PLOT: In 1930s pre-war Korea, a scheming Count hires a poor thief to work for the Japanese heiress he plans on running away with.

REVIEW: Park Chan-Wook is probably one of the greatest filmmakers working today, and he doesn't disappoint with THE HANDMAIDEN, a gorgeous, sensual adaptation of Sarah Waters' novel "Fingersmith" that is so stimulating that its 144 minute runtime feels about half that. Meticulously detailing the convoluted relationship between a clever Korean pickpocket, a Japanese heiress and the swindler who seeks to use them both for his own gain, Park's movie - set in 1930s Korea and Japan - twists, turns, surprises and downright tickles the audience; plenty of credit must of course be given to the source material, but there's no doubt the South Korean director - often more known for his violent revenge thrillers - is at the top of his game as he brings this period tale to vivid life. But don't worry, Park fans: there's still some revenge to be had.

To describe the film is to spoil its surprises; I knew next to nothing about the clever tale going in, save for that it detailed the forbidden love that blossoms between two women in a time when such a thing was not exactly kosher. That scant synopsis doesn't even come close to what THE HANDMAIDEN (and for that matter, Fingersmith) has in store, for while the love story is the engine that drives this vehicle, there is so much more going on. What can be told is that it all kicks off in Korea under Japanese rule in the 30s, where poor but crafty Sook-Hee (Kim Tae-ri) is hired by a dashing, equally crafty con artist who poses as a Count (Ha Jung-woo) to work as a handmaiden for a lonely Japanese heiress (Kim Min-hee) and tasked with convincing her to run off with the Count, hence taking her fortune with them both. The gig would seem a slam-dunk for Sook-Hee, who is not only an expert pickpocket but a shrewd manipulator as well, but when the two women forge an unexpected connection, it throws the entire scam into turmoil.

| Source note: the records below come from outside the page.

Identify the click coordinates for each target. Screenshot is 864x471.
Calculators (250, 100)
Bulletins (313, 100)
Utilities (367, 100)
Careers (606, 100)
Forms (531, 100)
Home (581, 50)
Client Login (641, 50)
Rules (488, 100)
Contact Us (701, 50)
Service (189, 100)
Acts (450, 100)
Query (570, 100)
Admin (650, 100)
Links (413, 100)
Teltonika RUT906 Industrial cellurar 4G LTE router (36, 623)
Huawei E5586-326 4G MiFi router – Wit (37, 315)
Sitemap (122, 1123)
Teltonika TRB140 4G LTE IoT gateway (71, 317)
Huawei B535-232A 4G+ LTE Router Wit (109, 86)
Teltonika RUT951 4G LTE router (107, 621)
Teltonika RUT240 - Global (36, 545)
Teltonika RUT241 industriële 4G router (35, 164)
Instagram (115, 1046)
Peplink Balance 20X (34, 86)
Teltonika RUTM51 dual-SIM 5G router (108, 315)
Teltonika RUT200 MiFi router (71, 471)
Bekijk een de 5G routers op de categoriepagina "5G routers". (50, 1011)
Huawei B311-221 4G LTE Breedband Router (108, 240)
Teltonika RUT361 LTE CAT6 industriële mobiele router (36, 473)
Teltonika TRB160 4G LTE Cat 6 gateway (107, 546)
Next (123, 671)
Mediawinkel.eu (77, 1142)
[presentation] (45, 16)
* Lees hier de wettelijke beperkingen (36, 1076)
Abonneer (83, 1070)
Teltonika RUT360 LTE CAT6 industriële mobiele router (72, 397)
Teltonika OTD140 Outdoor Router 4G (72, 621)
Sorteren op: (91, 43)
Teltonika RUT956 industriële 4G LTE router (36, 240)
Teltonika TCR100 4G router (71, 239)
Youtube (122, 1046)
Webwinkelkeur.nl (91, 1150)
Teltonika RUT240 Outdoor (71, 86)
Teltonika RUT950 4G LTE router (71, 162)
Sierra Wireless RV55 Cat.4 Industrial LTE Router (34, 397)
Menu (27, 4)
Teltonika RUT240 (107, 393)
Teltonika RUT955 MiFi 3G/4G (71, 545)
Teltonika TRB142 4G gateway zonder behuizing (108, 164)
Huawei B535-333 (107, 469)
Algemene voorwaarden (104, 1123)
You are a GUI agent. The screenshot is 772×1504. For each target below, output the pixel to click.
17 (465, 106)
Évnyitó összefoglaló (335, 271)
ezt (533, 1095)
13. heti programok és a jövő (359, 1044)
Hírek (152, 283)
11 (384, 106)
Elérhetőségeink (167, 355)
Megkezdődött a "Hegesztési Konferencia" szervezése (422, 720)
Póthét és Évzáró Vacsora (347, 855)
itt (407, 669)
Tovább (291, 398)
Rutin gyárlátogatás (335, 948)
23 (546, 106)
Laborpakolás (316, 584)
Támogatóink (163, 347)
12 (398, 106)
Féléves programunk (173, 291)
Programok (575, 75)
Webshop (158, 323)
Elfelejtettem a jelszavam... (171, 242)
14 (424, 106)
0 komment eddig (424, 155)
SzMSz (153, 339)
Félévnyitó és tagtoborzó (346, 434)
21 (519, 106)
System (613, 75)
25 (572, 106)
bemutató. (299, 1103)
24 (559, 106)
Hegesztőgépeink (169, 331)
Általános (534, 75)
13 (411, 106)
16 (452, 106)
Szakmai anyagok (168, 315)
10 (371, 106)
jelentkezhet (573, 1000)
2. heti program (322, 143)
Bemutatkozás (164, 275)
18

From there, Park's film is a consistent unraveling of hidden motivations and double crosses (maybe even triple crosses), as our characters do and say things we aren't prepared for. At a certain point, the film drops a bombshell on us and makes us rethink everything we have just witnessed. And it's not even done there. With all of these narrative acrobatics going on, it's a testament to the source material and Park's rendition of it that we never have trouble following the proceedings. We're being toyed with, yes, but we're with the movie as it proudly announces it's messing with us. There isn't anything unfair or cheap about how it goes about business; it's fun as can be. Speaking of fun, much has already been made of the sex scenes in the film, which are graphic but not tawdry. Conversely, they're joyous in how exploratory and excited its participants are. Sex rarely seems as lovingly exuberant on the big screen.

Kim Tae-ri's playful performance sets the stage for THE HANDMAIDEN's quirky atmosphere early on. Both sweet and conniving, Sook-Hee is an instantly lovable character, even as we can't agree with what she's doing at first. Not to be outdone are the film's two other major players, Kim Min-hee is necessarily sympathetic as a character who seems a wilting flower but who has unknowable strength, and Ha Jung-woo is exemplary as a man who can barely hide how untrustworthy he is, but is so charming that it's hard not to be beguiled by the wares he's selling. The other significant performance comes from Jin-woong Jo as the man the heiress is expected to live with; this guy is something else, and the character has some of the weirdest, most disturbing stuff going on in the movie.

As can be assumed, the film looks just great. There isn't a glitch to be found in the production/costume design, and the cinematography (by Park's longtime collaborator Chung Chung-hoon) is nothing short of Oscar-worthy. To that end, THE HANDMAIDEN simply needs to be front and center during the Academy Awards; you'll be hard-pressed to find too many other movies this year that hit all the right notes as much as this one does.